Depreende-se da abordagem de LUCCA e BASTOS que, na década de 1990, o forró
sofreu reelaborações na região Sul e Sudeste, voltando para o nordeste para ser reapropriado
e, novamente, recriado pelos nordestinos. Nesse período surgem as primeiras big-bands da
indústria fonográfica do nordeste: Mastruz com Leite, Magnificus, Mel com Terra, Limão com
Mel, Calcinha Preta, etc. as quais são o início de um processo que já faz parte do surgimento
do estilo que estamos chamando de neo-forró.
Como se pode ver, o desenvolvimento do forró esteve intimamente relacionado à
indústria da música, sendo ela o meio e um elemento influenciador da criação de novas
formas e novas categorias, cada uma com suas próprias estratégias de marketing e de
produção. Num artigo apresentado ao Grupo de Trabalho “Mídia e Entretenimento”, do XVII
Encontro da Compos, na UNIP, Felipe TROTA (2008), diz o seguinte:
O mercado de música atual vive uma fase de reconfigurações e incertezas. O ponto central dessas mudanças é a crescente popularização de modelos alternativos de circulação de músicas pela sociedade, não necessariamente vinculada ou guiada pelos escritórios das grandes corporações transnacionais do entretenimento (p. 01).
TROTA está se referindo, na verdade, às dificuldades produzidas pelas sofisticadas
formas de pirataria surgidas com o advento do CD – piratarias virtuais e físicas, além do
surgimento acelerado de pequenas gravadoras – que têm lançado a indústria do disco em
sucessivas crises. Tais problemas têm a têm obrigado a buscar novas mercadorias.

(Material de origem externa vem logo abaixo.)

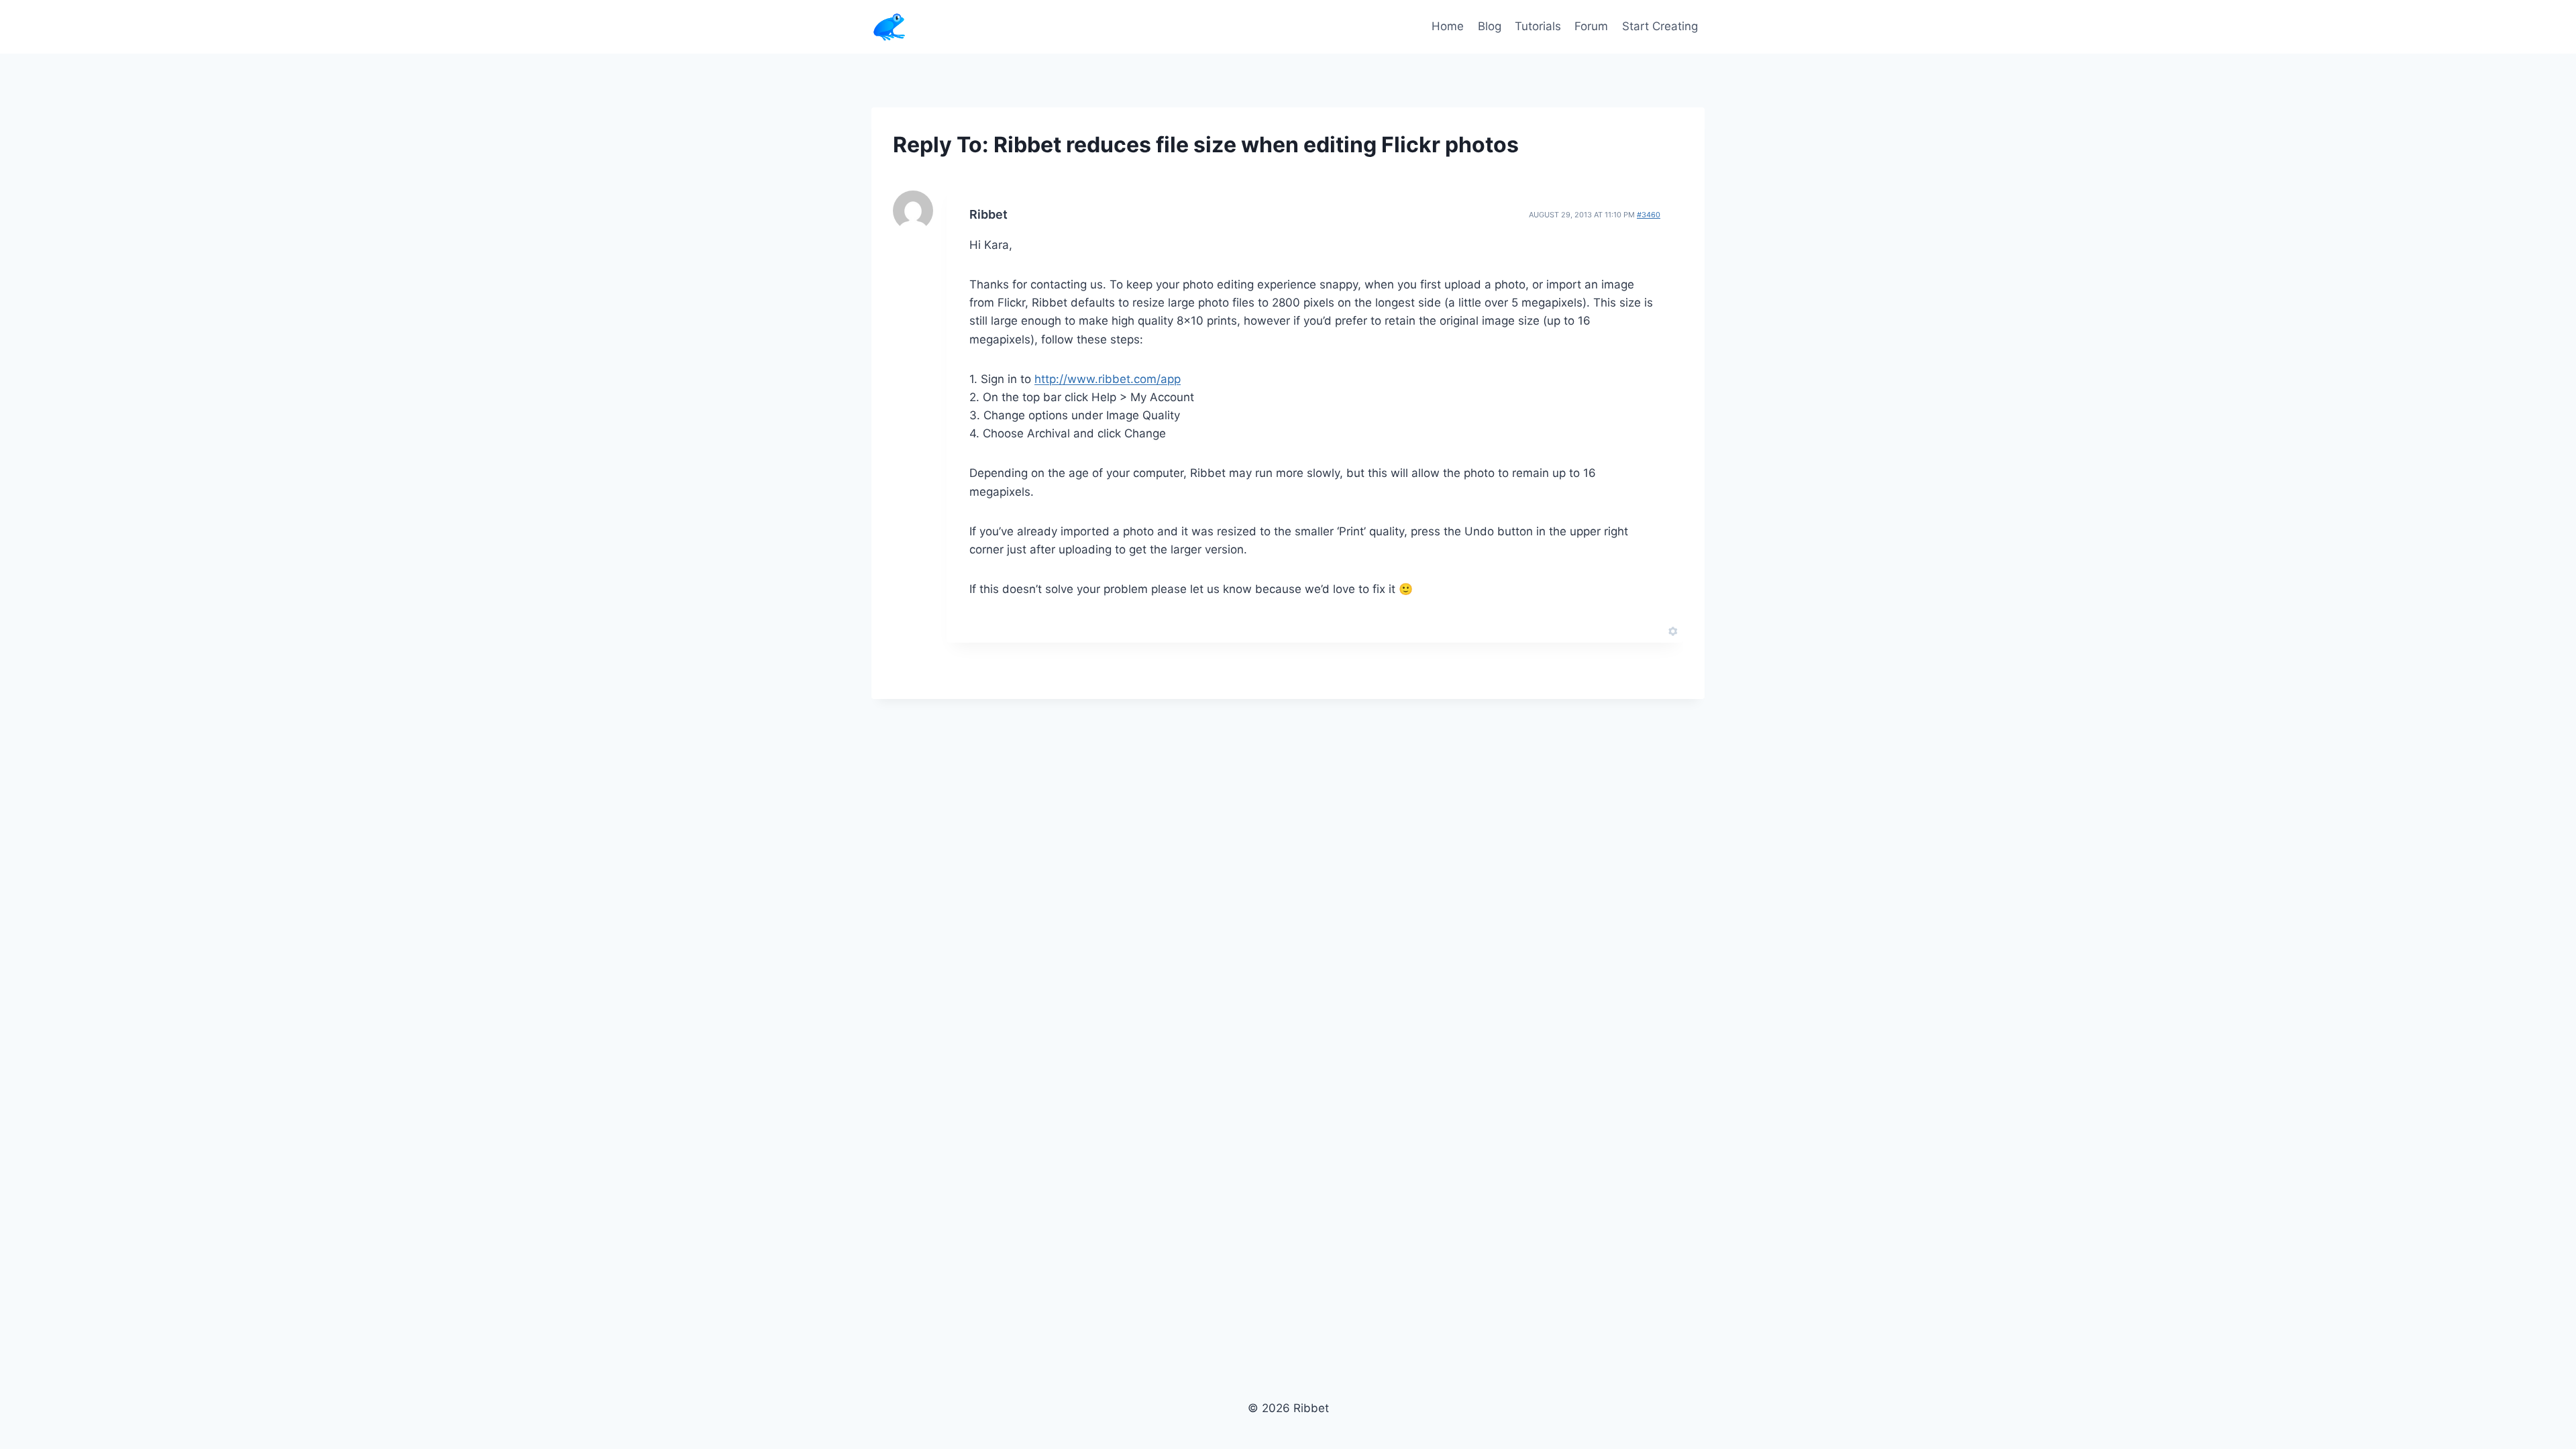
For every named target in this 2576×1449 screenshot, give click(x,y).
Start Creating (1660, 26)
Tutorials (1538, 26)
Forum (1591, 26)
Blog (1489, 26)
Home (1448, 26)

Segundo o
autor, a indústria do forró encontrou uma forma extremamente inteligente de lidar com estas
dificuldades, transformando o CD num instrumento de propaganda, sendo que a verdadeira
mercadoria que se objetiva vender é o show. Assim, o que as bandas de neo-forró vendem não
são “objetos culturais”, mas, no dizer de TROTA:
[...}trata-se de um “mercado da performance”, no qual as festas e apresentações ao vivo são responsáveis pela movimentação econômica e cultural em torno das práticas musicais (2007, p.3). De certa forma, os produtores envolvidos com este mercado investem no que vem sendo chamado de “economia da experiência”, ou seja, um sistema comercial no qual o consumidor paga não para adquirir um produto ou um serviço, mas “para passar algum tempo participando de uma série de eventos memoráveis” o que se torna algo único e altamente lucrativo (p. 02).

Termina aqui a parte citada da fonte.